• [Work to be completed]
Beginning at the line that holds "看更多 (123, 2012)" and continuing to the last line of the data below, transcribe every line word for word, without pictures.

Data extracted from a collection
###
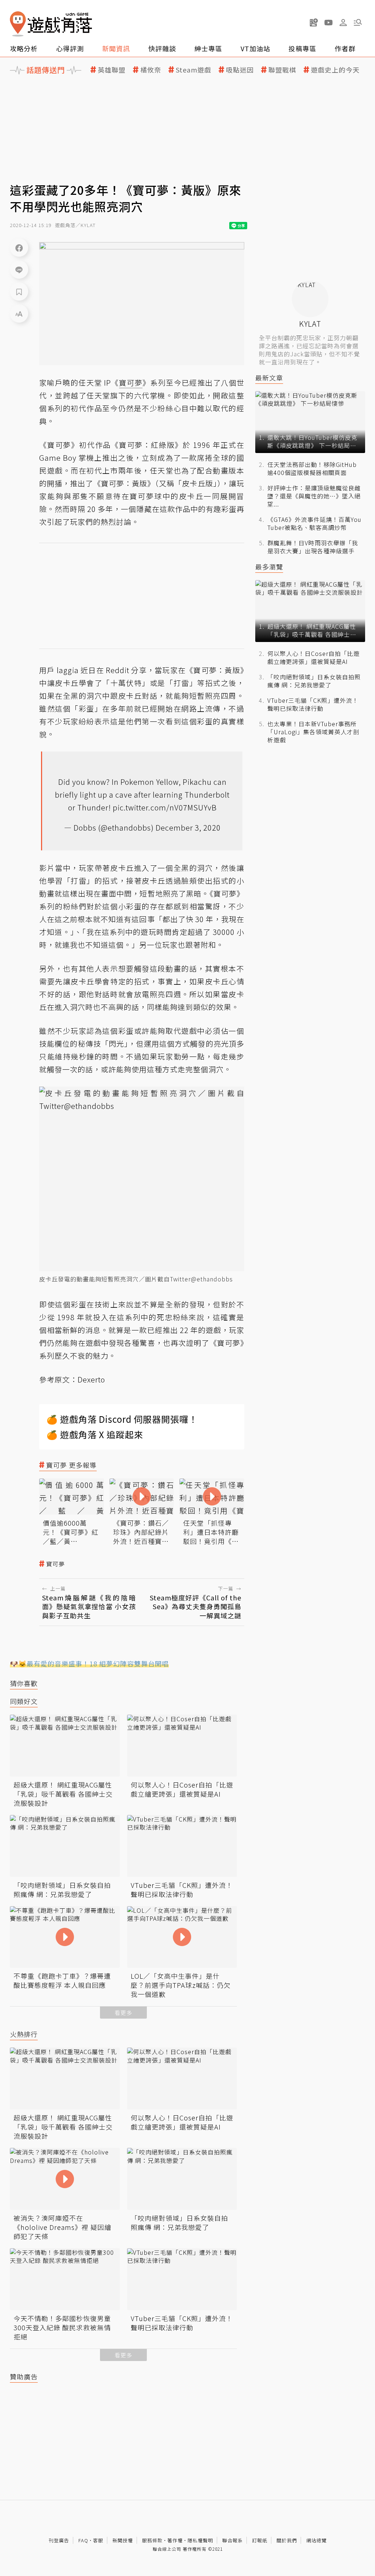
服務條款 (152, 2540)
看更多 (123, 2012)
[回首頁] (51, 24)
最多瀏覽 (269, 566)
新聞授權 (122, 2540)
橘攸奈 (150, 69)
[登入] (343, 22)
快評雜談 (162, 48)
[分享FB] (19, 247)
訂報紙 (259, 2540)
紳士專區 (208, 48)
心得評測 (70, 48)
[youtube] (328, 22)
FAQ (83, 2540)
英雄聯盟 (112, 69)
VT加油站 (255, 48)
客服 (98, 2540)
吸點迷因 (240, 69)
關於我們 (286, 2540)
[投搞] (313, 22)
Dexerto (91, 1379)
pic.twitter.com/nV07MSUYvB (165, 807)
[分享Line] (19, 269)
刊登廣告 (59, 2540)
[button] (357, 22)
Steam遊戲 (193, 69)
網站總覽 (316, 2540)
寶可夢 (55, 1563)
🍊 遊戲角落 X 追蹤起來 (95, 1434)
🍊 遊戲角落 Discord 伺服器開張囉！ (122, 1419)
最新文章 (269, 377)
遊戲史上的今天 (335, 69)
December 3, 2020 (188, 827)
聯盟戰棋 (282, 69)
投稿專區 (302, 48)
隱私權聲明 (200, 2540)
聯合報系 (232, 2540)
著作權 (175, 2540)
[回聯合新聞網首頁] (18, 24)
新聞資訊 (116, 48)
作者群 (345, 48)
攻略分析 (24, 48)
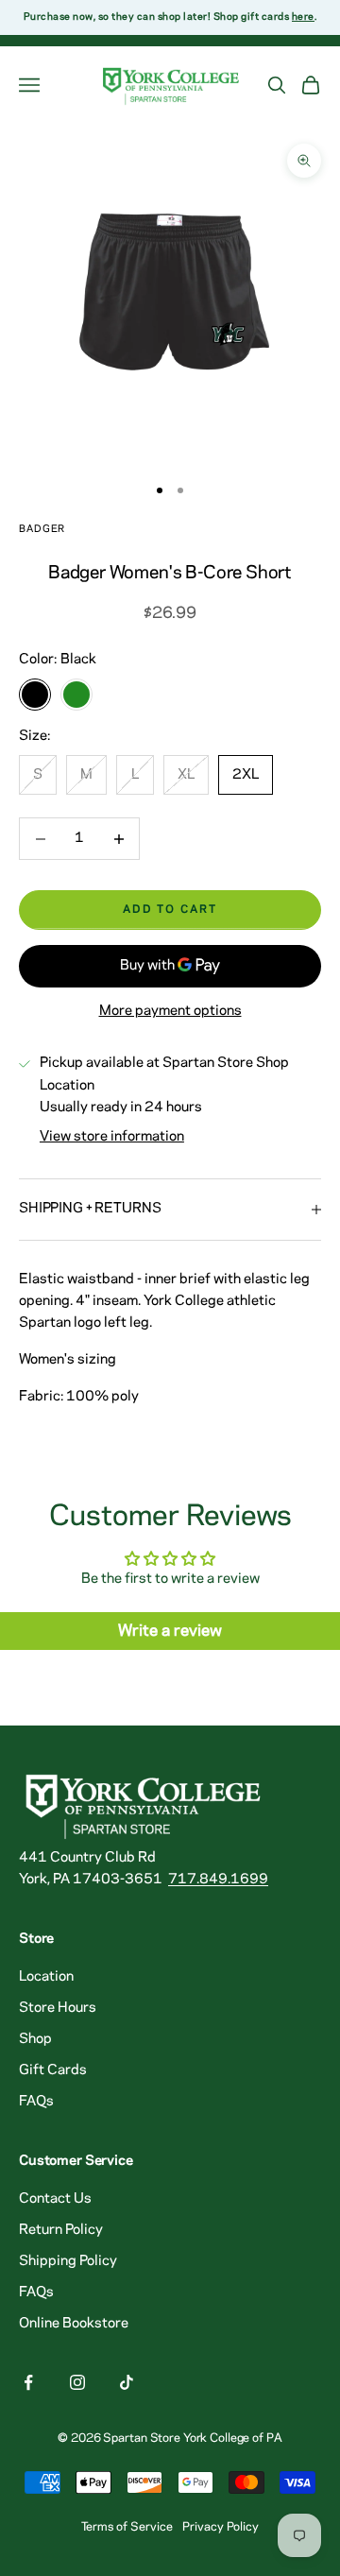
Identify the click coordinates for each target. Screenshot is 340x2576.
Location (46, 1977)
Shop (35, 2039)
###
• [Task solution]
看更多 (123, 2012)
[回首頁] (51, 24)
最多瀏覽 (269, 566)
新聞授權 (122, 2540)
橘攸奈 (150, 69)
[登入] (343, 22)
快評雜談 (162, 48)
[分享FB] (19, 247)
訂報紙 (259, 2540)
紳士專區 (208, 48)
心得評測 (70, 48)
[youtube] (328, 22)
FAQ (83, 2540)
英雄聯盟 (112, 69)
VT加油站 (255, 48)
客服 (98, 2540)
吸點迷因 (240, 69)
關於我們 (286, 2540)
[投搞] (313, 22)
Dexerto (91, 1379)
pic.twitter.com/nV07MSUYvB (165, 807)
[分享Line] (19, 269)
刊登廣告 (59, 2540)
[button] (357, 22)
Steam遊戲 (193, 69)
網站總覽 (316, 2540)
寶可夢 (55, 1563)
🍊 遊戲角落 X 追蹤起來 (95, 1434)
🍊 遊戲角落 Discord 伺服器開張囉！ (122, 1419)
最新文章 (269, 377)
遊戲史上的今天 (335, 69)
December 3, 2020 (188, 827)
聯盟戰棋 (282, 69)
投稿專區 (302, 48)
隱私權聲明 (200, 2540)
聯合報系 (232, 2540)
著作權 (175, 2540)
[回聯合新聞網首頁] (18, 24)
新聞資訊 (116, 48)
作者群 (345, 48)
攻略分析 (24, 48)
Identify the click coordinates for each target. Screenshot is 340x2576.
Location (46, 1977)
Shop (35, 2039)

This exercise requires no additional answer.